In 1977 he set music aside for a while to concentrate on writing scripts for film and television, but the only film actually produced was in America, a children’s film called Felix the Cat: The Movie. He subsequently wrote his autobiography entitled White Rooms and Imaginary Westerns.
But Brown couldn’t stay away from music for long. During the 1980s, he performed extensively as a sideman, both as singer and percussionist, working with African jazz pianist Mervyn Afrika and The Barrelhouse Blues Orchestra. Over the years, he also produced many records in the UK and in France, Switzerland, Germany and America.
From 1978 onwards he had a permanent song writing partnership with Phil Ryan (Man, Eyes of Blue) until Ryan died in 2015. They co-led the Interoceters, and then Psoulchedelia, making four records together and touring extensively.
Shadow Club
In the months leading up to his death, Brown recorded (in Eastbourne’s Echo Zoo Studios) a new solo album, Shadow Club, which in part harks back to the clubs and artists who featured in the British R&B boom of the mid-1960s, of which he was a part. Eric Clapton features on the title track and Malcom Bruce, Jack’s son, is the bass guitarist.
Other guests include Arthur Brown, of Crazy World of and Fire fame, a very old friend; major American guitarist Joe Bonamassa; Bernie Marsden, formerly of Whitesnake; and Mississippi blues veteran Bobby Rush. The drummer is Richard Bailey, who has recorded with Bob Marley, Johnny Nash, Jeff Beck, The Who and Steve Winwood.

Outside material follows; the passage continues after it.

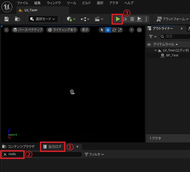The width and height of the screenshot is (190, 172).
Task: Open the ファイル menu
Action: click(22, 3)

The producer, musical director and piano player and co-author of many of the tracks on the album is Hastings-based pianist John Donaldson, who is also the driving force behind Jazz Hastings, the monthly jazz club where Pete Brown performed several times.
“It’s so sad he didn’t live long enough to see the album released,” said John (it’s due out in the autumn). “He was a lovely guy, a counter-culture hero with huge intelligence and an incredible memory – he could remember detailed personnel and track listings on a 1930s Ellington album for instance! He was a complete one-off, loved by so many of us and will be missed terribly.”